(Records from a dataset)
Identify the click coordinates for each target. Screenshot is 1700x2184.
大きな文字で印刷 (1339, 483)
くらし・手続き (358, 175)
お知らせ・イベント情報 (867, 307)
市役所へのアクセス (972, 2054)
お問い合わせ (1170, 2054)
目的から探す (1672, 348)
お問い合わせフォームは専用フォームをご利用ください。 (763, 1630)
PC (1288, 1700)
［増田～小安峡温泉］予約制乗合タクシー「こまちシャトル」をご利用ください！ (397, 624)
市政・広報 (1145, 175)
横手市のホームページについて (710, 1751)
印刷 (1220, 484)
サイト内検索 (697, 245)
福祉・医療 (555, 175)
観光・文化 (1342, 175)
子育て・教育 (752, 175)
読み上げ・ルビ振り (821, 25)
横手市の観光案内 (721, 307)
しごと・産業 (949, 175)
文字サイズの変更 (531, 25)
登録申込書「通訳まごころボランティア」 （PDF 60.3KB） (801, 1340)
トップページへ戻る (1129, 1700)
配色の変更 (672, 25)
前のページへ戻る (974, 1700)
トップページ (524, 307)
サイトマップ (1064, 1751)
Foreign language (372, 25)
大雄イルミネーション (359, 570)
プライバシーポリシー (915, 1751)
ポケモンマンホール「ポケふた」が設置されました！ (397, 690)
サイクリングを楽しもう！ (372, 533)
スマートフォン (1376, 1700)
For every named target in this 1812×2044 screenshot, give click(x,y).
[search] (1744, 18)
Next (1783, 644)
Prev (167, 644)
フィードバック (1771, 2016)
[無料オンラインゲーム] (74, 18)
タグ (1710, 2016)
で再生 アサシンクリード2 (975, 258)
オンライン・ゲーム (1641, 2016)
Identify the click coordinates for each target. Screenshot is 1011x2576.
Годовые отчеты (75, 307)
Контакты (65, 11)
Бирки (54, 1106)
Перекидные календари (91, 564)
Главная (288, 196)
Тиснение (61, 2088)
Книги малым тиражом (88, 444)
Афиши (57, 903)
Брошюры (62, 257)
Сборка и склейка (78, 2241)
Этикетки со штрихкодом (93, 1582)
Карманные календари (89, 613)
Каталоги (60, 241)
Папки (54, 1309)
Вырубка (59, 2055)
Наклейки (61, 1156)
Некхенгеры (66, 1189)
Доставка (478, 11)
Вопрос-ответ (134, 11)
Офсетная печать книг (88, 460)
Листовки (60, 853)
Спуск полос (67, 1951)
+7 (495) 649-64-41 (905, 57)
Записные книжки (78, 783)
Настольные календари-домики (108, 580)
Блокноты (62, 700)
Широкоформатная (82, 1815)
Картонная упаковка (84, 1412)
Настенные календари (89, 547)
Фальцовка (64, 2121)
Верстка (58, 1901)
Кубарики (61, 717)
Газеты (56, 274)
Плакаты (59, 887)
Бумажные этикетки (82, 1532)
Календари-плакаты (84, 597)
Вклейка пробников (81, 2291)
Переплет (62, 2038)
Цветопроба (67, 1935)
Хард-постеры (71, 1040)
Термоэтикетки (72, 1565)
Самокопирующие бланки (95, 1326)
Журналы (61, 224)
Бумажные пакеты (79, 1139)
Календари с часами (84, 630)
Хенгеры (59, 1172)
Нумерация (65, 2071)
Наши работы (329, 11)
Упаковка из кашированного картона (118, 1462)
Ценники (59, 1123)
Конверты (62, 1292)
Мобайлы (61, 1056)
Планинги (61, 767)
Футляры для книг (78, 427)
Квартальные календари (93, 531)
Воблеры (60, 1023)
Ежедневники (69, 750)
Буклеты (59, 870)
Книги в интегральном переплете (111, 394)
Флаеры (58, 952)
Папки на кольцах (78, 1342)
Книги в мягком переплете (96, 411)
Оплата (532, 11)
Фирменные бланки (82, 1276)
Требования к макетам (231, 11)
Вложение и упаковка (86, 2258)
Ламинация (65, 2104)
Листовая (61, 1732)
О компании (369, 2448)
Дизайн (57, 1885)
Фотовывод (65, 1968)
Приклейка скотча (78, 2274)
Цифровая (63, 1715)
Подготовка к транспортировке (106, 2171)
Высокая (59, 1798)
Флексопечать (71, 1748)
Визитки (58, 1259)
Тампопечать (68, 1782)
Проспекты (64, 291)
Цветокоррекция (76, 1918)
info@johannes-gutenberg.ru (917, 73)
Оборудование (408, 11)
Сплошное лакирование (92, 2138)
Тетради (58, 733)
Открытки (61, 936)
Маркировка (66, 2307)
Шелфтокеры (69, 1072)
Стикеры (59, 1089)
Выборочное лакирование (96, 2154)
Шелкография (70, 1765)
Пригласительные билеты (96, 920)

### ASSIGNED TASK
Copy out every line from the records that has the word "coordinates".

### TASK OUTPUT
Identify the click coordinates for each target. Screenshot is 1700x2184.
Identify the click coordinates for each target. Screenshot is 1011x2576.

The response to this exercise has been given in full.